He drops the ‘L-word’ way too soon
A sure-fire sign that a man is moving too fast in a relationship is when after a couple of weeks of dating, he tells you he loves you.
That is the right time for you to run.
The timing of proclaiming your love to someone depends on the couple.
However, it is very unlikely that you truly love someone after your second date, am I right?
You cannot love someone after only knowing them for such a short time.
It is completely up to you whether or not you stay with the guy.
Maybe he is new to the dating scene, so he doesn’t know how to proceed with a girl he likes.
It is up to you to decide, but be careful as he will rush things when you become official and in a relationship.
He makes you feel guilty
If a guy has insecurities and moves too fast, he will bombard you with text messages every time you want to take some time alone, like spending the afternoon apart.
He cannot stand the fact that you are doing something without him and he will become annoyed or crabby.
What is even worse, he will text you and say things like, “How can you enjoy being apart from me?” or, “Do you miss me now?” and suchlike.
By sending you messages like these, he wants to make you feel guilty because you are apart from him.
It is his attempt to make you think about spending more time with him.
You have to sit him down and tell him you have a life outside of him and what you have together.
It is not healthy or good if your relationship consumes your entire life because it will have a bad ending.
Life doesn’t stop when you start a relationship, that’s for sure.
He is being possessive and manipulative
Men who move too fast in relationships make sure that everyone knows their girl is theirs.
Maybe he wraps his arm around your shoulders wherever you go, or gives you a quick kiss in front of others, or perhaps he checks up on you throughout the day.
It’s all right to think that if a guy wants you to feel nice, he will be a little bit possessive, but if you feel like he is marking his territory wherever you two go, that is a huge red flag.
Sending cute texts is great, especially in a new relationship, as it keeps the spark alive.
However, if you are constantly bombarded with messages from your guy asking where you are or what you are doing, this can be a sign that he is moving too fast.
It is actually a sign that he is controlling and has trust issues, which you might have not seen when you were first dating.
He doesn’t send you text messages because he cares, but because he is concerned for himself and wants to keep tabs on you.
He wants to meet your parents
Meeting the parents for the first time is a pretty big deal for every relationship.
It should not be taken lightly because it puts a lot of pressure on both of you to make a great impression on the ones you love.
A guy who moves too fast might ask if he can meet your parents after just a couple of weeks of dating.
He wants to come over and introduce himself to the most important people in your life!
You are already nervous because you like the guy and you have butterflies in your stomach and now this?
You should just calm down and make sure he is aware he’s moving too fast and that meeting your parents will happen at a later time.
After recognizing that your partner is moving too fast in your relationship, now you may ask yourself what you can do about it.
Should you walk away from him (or run), or should you confront him about the problems and hope he will understand and work on them?
The first thing you should do is evaluate the situation and know when to pump the brakes on the relationship.
You may feel guilty or pressured by your partner to speed things up between the two of you just because he feels that way, but know that a relationship is not a race but a journey.
Take your time, and slow things down, even if it means taking some time apart from each other.
You need to be aware of what part of your relationship is moving too fast.
Maybe it has something to do with the physical part or maybe you don’t like to show affection in public.
You might be shy or maybe you don’t enjoy spending as much time with your partner compared to how much time you spend with your friends.
The right thing to do is let your partner know you don’t feel comfortable at the pace at which the relationship is going, and that both of you need to work on it.
The things that start fast end fast.

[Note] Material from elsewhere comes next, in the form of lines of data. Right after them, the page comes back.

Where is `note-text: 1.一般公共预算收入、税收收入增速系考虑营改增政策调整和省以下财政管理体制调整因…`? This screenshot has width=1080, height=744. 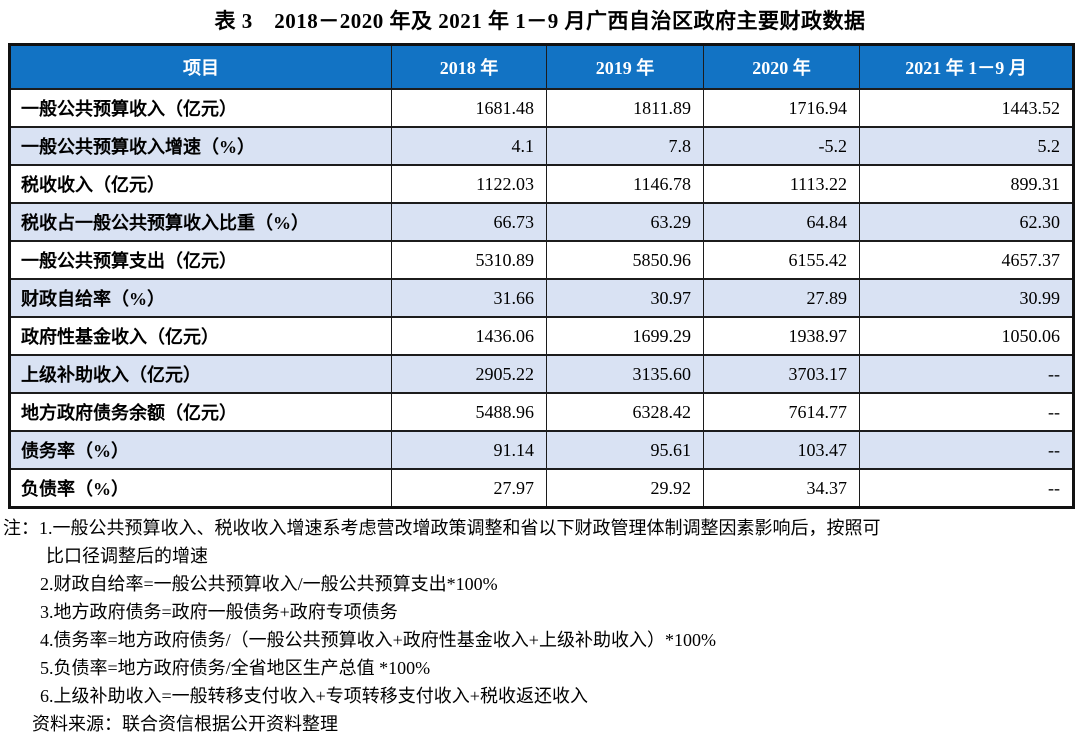 note-text: 1.一般公共预算收入、税收收入增速系考虑营改增政策调整和省以下财政管理体制调整因… is located at coordinates (460, 528).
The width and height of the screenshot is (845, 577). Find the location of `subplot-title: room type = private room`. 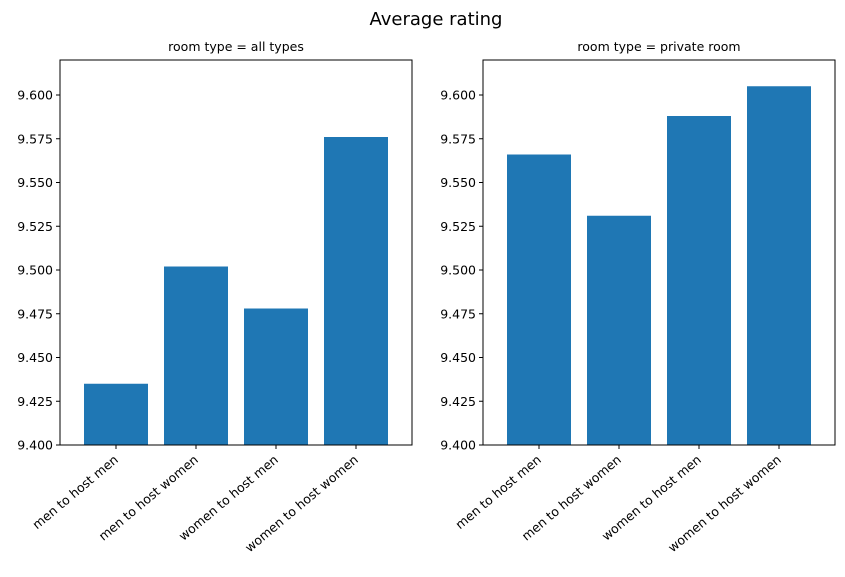

subplot-title: room type = private room is located at coordinates (658, 46).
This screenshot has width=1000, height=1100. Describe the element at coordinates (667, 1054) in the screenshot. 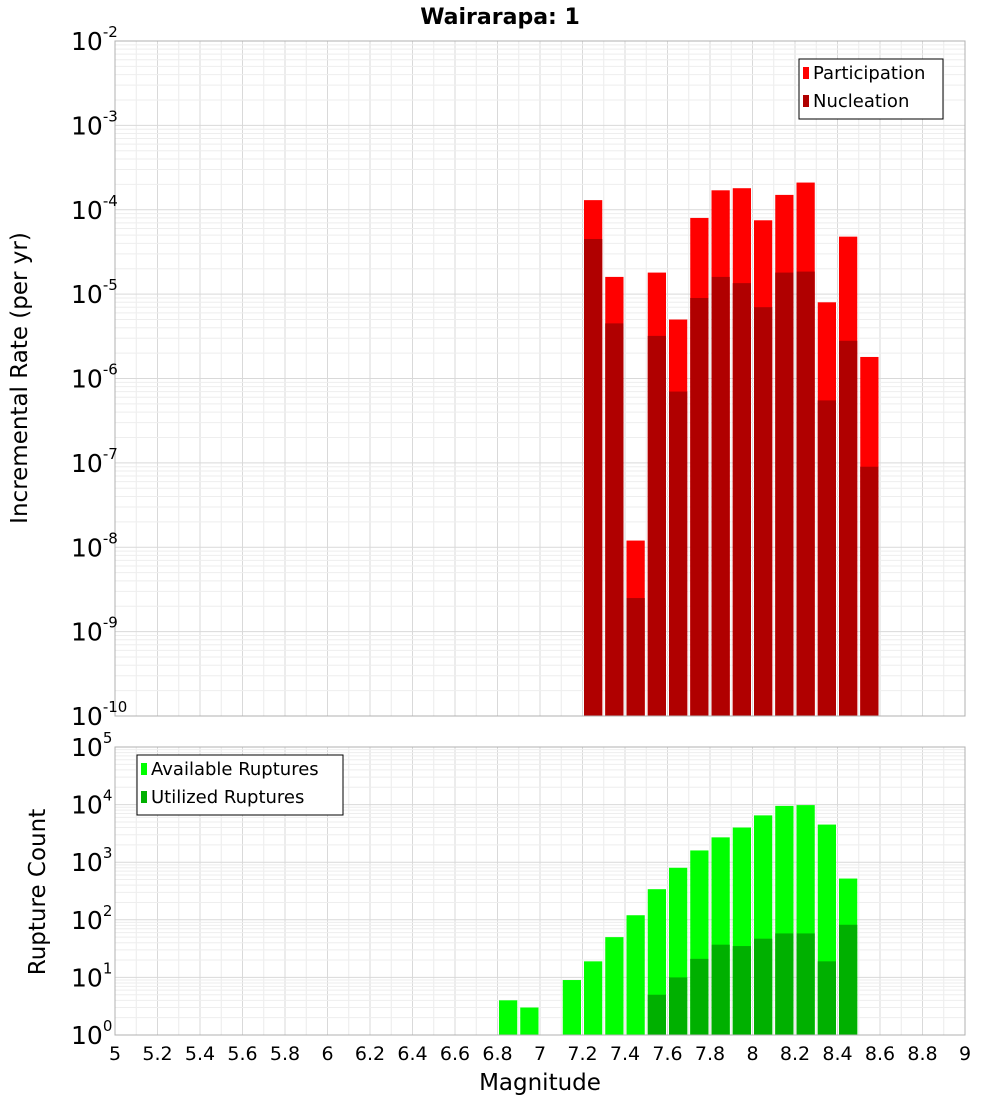

I see `x-tick-label: 7.6` at that location.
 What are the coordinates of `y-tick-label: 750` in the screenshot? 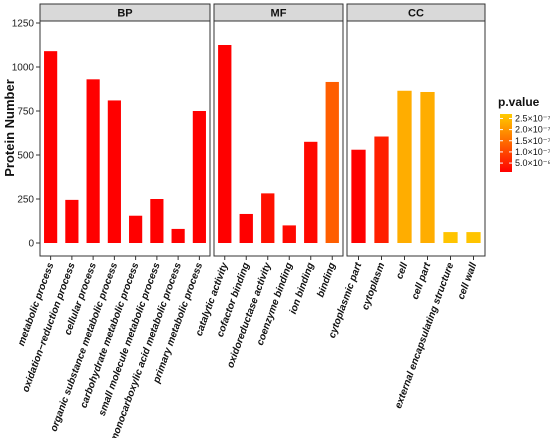 It's located at (26, 112).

You need to take your time to get to know each other and the things you each like or dislike.
Take your time to evaluate and reflect on your relationship.
The important thing to remember is you cannot slow down a relationship if the other person is not aware that things are moving a bit too fast.
In a healthy partnership, there is no pressure to do anything you don’t enjoy doing.
Maybe you and your partner are not on the same page, and if so, then you should sit down and talk about your problems and the feelings you have.
It is never good to keep those negative emotions to yourself.
You should not be a girl who spends all your time with your partner and before you know it, you look around and your friends are gone.
It is natural for a couple to create a bubble for themselves, in which they only exist during the first couple of months.
However, when the real world interferes, a healthy relationship will allow for it and you won’t necessarily experience heartbreak.
However, if your partner does not understand the magnitude of your problem, then moving away from him and cutting the cord that he held on to for this long might be the best possible solution.
A man who is truly interested in you knows that a healthy relationship requires having respect for each other’s boundaries, time, and space.
He will know how to deal with himself when you are not around.
Also, he will admire you more if you show respect and loyalty toward your family and friends so he will understand that he needs to as well.
Be your true self and be more authentic and relaxed. Focus on the present time and not the future.
It’s important to have a plan on what to do for the weekend and not what to do next year.
Keep yourself busy and try to find some space away from your relationship and focus on yourself.
Maybe take up a new hobby and encourage your partner to do the same thing.